Truffée d’écueils, nécessitant un effectif orchestral hénaurme, d’une durée d’environ une heure et demie, la virtuosité éblouissante et la débauche d’énergie que la Sixième en la mineur porte en elle ne tolèrent aucune approximation pour une exécution réussie, exigeant des musiciens un engagement sans faille, une sorte de « à la vie, à la mort ».
« La symphonie doit être comme le monde; elle doit tout embrasser. Le mot lui-même signifie pour moi la construction d’un monde avec tous les moyens techniques disponibles. Chacune est un microcosme qui veut refléter le Grand Tout. »
Participent à l’aventure, 5 flûtes, 5 hautbois, 5 clarinettes, 5 bassons – pas moins de 8 cors, 6 trompettes, 4 trombones et un tuba – une harpe – les pupitres de cordes qui peuvent monter jusqu’à 12 violons I et un nombre impressionnant de percussions, timbales, cloches, cloches de troupeau, glockenspiel, xylophone , célesta. Une caricature parue au moment de la première viennoise représente le compositeur auprès d’un ensemble de percussions extravagant, avec cette bulle : « Ciel, j’ai oublié la corne d’automobile, il faut que j’écrive une autre symphonie ! »

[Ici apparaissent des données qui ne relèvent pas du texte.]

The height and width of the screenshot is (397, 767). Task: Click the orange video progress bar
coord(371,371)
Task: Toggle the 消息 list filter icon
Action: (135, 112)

Mais pourquoi jusqu’à huit cors ? C’est Anton Weber qui a mis à l’honneur cet instrument. Dans la musique romantique, il symbolise la forêt et, par extension, toute la nature. Paysage à lui tout seul, il chante pourtant, dans une tessiture de ténor ou d’alto, des phrases volontiers prosodiques. Il est omniprésent dans l’œuvre de Gustav Mahler. Et pourquoi des cloches de troupeau ? Dans cette symphonie, elles retentissent à plusieurs reprises, et mêlées aux sonorités de la harpe et du célesta, elles restituent la paix surnaturelle des alpages, la lévitation solitaire vers le cosmos et l’infini. Ainsi transmuée en musique séraphique, la Nature offre à ce « déraciné en mal d’asile protecteur » une patrie d’infortune : «Je suis trois fois un exilé : comme natif de Bohême en Autriche, comme autrichien en Allemagne, et comme juif dans le monde entier.»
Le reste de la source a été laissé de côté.